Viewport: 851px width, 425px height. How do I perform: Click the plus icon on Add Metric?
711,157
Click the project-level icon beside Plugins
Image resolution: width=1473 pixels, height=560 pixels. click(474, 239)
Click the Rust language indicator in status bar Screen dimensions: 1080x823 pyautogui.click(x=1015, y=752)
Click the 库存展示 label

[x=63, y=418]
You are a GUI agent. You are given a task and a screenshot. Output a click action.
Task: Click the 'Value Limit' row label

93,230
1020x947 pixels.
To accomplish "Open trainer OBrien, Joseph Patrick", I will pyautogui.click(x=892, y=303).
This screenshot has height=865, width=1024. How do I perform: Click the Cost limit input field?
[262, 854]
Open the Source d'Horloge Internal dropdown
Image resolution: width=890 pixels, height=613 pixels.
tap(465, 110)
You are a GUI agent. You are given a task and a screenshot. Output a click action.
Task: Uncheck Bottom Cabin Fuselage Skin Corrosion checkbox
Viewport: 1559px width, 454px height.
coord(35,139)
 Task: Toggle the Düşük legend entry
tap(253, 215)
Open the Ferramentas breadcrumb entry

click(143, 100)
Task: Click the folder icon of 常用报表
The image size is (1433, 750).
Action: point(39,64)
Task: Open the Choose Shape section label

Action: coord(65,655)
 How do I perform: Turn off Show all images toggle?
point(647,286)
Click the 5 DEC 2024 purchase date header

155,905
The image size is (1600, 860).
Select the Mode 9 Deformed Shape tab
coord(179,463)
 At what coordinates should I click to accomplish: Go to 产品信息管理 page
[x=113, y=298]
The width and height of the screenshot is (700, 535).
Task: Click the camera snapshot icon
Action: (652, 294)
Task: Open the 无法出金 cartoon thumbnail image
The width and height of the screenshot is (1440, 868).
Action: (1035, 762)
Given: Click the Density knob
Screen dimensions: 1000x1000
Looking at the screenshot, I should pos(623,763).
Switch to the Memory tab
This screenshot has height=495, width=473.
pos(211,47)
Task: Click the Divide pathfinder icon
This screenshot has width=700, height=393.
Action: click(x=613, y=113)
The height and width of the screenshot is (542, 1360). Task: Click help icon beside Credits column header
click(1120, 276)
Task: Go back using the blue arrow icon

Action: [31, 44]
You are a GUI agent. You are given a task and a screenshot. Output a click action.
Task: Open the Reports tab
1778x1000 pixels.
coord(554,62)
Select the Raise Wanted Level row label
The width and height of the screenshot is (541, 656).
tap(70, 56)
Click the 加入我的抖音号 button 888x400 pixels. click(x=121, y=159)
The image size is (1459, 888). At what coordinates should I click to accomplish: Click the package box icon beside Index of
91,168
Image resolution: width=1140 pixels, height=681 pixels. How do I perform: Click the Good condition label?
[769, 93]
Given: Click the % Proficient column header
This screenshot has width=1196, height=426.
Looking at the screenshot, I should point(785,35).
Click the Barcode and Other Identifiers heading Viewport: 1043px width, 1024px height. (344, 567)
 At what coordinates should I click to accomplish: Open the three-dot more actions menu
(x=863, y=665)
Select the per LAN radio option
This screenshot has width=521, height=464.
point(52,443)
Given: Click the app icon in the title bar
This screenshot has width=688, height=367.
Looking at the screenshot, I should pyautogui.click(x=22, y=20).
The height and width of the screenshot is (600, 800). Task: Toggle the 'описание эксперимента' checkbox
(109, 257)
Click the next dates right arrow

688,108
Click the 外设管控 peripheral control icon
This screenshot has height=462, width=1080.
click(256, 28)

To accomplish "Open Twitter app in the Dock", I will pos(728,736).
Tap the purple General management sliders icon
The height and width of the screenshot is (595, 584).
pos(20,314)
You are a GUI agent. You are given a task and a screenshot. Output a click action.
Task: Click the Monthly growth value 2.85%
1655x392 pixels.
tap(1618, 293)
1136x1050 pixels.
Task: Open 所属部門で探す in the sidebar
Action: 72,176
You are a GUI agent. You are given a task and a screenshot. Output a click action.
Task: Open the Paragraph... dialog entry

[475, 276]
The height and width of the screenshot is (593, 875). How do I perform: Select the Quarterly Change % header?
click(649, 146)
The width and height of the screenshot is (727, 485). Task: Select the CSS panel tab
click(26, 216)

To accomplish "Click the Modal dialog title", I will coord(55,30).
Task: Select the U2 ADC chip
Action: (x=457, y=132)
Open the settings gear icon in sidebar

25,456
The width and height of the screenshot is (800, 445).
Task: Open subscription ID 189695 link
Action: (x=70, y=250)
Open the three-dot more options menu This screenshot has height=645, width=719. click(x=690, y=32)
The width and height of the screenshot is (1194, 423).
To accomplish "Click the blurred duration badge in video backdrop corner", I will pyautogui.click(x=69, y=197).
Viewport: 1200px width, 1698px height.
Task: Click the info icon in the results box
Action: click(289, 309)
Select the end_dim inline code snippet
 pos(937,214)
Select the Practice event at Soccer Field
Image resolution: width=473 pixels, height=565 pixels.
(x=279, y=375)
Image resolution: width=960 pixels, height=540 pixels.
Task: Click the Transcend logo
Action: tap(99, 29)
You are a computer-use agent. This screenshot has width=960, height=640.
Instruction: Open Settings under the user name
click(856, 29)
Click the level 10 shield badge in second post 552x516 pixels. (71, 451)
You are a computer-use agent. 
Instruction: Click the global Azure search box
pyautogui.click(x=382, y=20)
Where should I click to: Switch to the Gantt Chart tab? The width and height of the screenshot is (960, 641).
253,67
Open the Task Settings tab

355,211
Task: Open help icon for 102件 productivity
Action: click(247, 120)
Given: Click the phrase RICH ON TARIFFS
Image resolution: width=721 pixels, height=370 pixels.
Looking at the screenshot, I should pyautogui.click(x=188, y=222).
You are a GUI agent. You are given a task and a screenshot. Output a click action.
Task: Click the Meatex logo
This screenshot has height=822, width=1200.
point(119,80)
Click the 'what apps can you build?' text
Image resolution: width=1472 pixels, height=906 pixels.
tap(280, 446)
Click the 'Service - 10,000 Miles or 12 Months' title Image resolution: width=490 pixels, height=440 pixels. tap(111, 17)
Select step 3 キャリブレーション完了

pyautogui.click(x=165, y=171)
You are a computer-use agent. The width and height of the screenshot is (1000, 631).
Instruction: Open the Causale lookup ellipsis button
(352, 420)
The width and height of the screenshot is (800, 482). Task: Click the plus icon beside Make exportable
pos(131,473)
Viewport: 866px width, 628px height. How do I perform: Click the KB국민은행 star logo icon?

## WHAT NEEDS TO BE DONE
Your answer must consist of every line from the listing that holds the string "computer".

## RESPONSE BOX
You are a computer-use agent. This screenshot has width=960, height=640.
You are a computer-use agent. 
You are a computer-use agent. The width and height of the screenshot is (1000, 631).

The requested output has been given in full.